Events & News
CS Colloquium
Category | Lecture |
Date | Tuesday, February 17, 2015 |
Time | 11:00 am |
Concludes | 12:15 pm |
Location | Gould-Simpson 906 |
Details | Please join us for coffee and light refreshements at 11am in Gould-Simpson 906. Faculty Host: Mihai Surdeanu |
Speaker | Kai-Wei Chang |
Title | Ph.D Candidate in Computer Science |
Affiliation | University of Illinois at Urbana-Champaign |
Practical Learning Algorithms for Structured Prediction Models
The desired output in many machine learning tasks is a structured
object such as a tree, a clustering of nodes, or a sequence. Learning
accurate prediction models for such problems requires training on
large amounts of data, making use of expressive features and
performing global inference that simultaneously assigns values to all
interrelated nodes in the structure. All these contribute to
significant scalability problems. We describe a collection of results
that address several aspects of these problems – by carefully
selecting and caching samples, structures, or latent items.

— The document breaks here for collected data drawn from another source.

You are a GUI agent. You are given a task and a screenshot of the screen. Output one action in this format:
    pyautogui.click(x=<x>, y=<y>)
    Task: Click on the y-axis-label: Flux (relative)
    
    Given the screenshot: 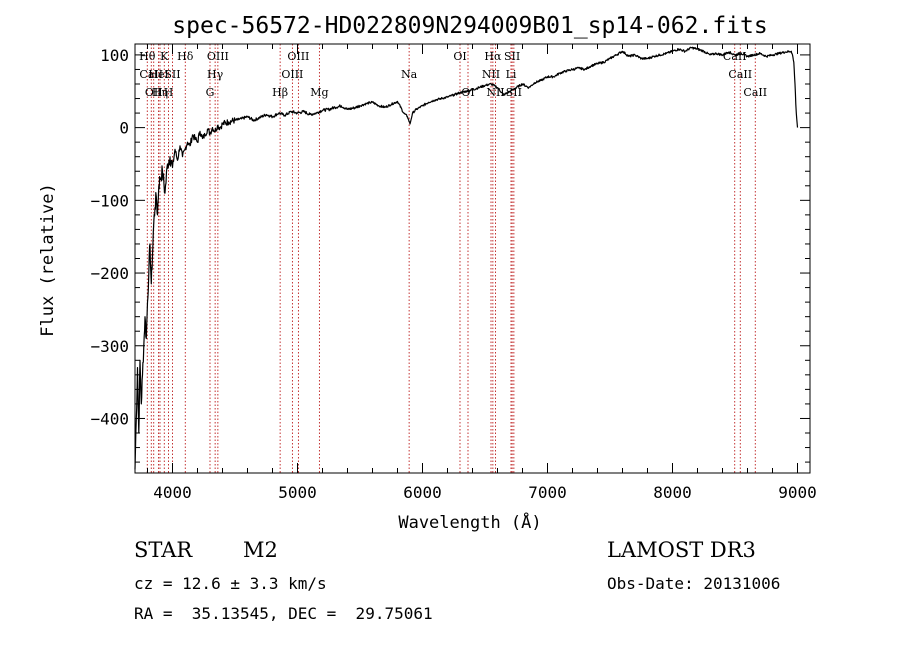 What is the action you would take?
    pyautogui.click(x=48, y=260)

Our results lead to efficient learning algorithms for structured
prediction models and for online clustering models which, in turn,
support reduction in problem size, improvements in training and
evaluation speed and improved performance. We have used our algorithms
to learn expressive models from large amounts of annotated data and
achieve state-of-the art performance on several natural language
processing tasks.
Biography
Kai-Wei Chang is a doctoral candidate advised by Prof. Dan Roth in the
Department of Computer Science, University of Illinois at
Urbana-Champaign. His research interests lie in designing practical
machine learning techniques for large and complex data and applying
them to real world applications. He has been working on various topics
in Machine learning and Natural Language Processing, including
large-scale learning, structured learning, coreference resolution, and
relation extraction. Kai-Wei was awarded the KDD Best Paper Award
(2010), the Yahoo! Key Scientific Challenges Award (2011), and the
C.L. and Jane W-S. Liu Award (2013) from the Department of Computer
Science at UIUC. He did internships at Microsoft CISL lab (2012) and
MSR (2013, 2014). He was one of the main contributors of a popular
machine learning library, LIBLINEAR.